A couple months ago he closed his bar after being open only one year. I was there on his last night and bought a couple bottles of his leftover Rioja wine. He stated there just wasn't enough business to stay open although he did enjoy the quality of clientèle at his bar. Unfortunately, the bar didn't suit the neighborhood in which it was located. Across the street there is a wall-paper-pealing, loud-football-game showing, no-tapas-offering, terrible-coffee serving bar and it's doing just great! It's run by a Latino family whose bar tendress seems, from her facial expression when you walk in the door, to rather throw wet coffee grounds at you than serve you a beer. Some customers don't know quality when it punches them in the nose.
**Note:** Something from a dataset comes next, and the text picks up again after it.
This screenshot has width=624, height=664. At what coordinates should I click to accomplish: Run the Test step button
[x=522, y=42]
In fact, many people would rather take a punch in the nose than pay 10 Eurocents more for the beer at the nice, friendly bar across the street - the one which closed.

So I'm sad to know the Spanish woman is closing her shop down the street and leaving the neighborhood. I could have patronized her shop more and probably should have. I could have been more of a "Regular" at the bar across the street too but I just don't drink that much and my Spanish wasn't good enough to feel 100% comfortable while surrounded by talkative Spaniards.
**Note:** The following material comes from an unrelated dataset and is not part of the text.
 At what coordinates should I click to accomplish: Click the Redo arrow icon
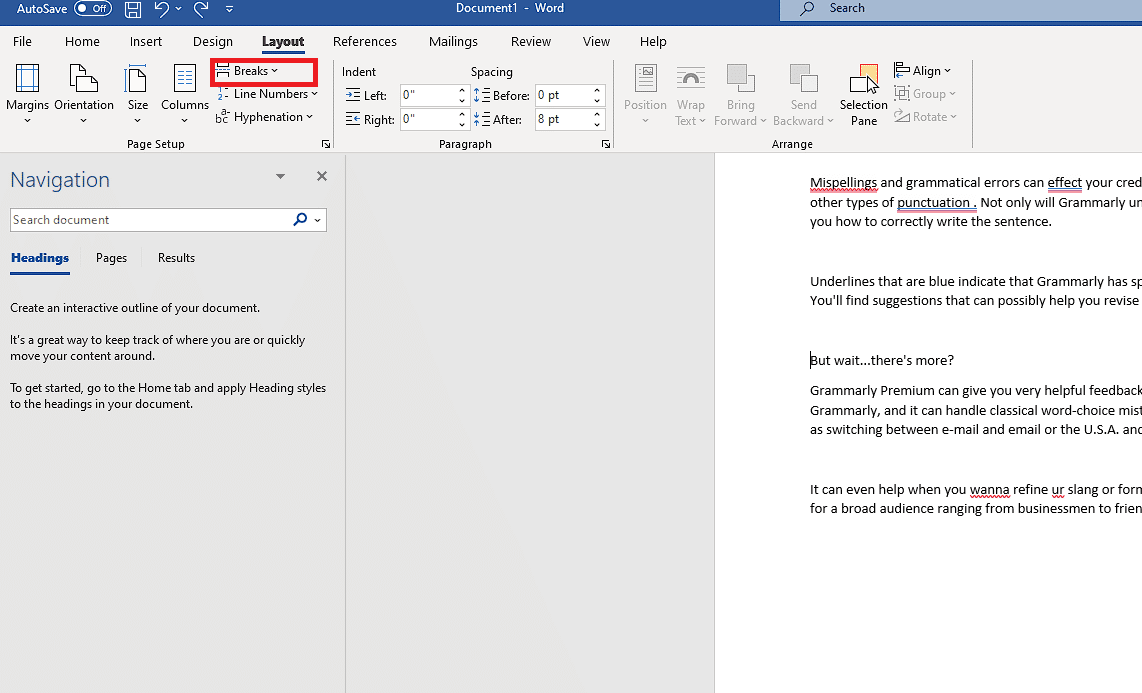201,9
It's sad to lose the places and people we like, settling for things which simply serve a purpose with no added benefit of actually enriching our lives. Luckily, many of the "toda la vida" shops are still hanging on. But for how long?

The above are just a few case files for the "Changing Face" of Madrid - and Spain.

About this Archive

This page is a archive of entries in the Money category from December 2007.

Money: September 2007 is the previous archive.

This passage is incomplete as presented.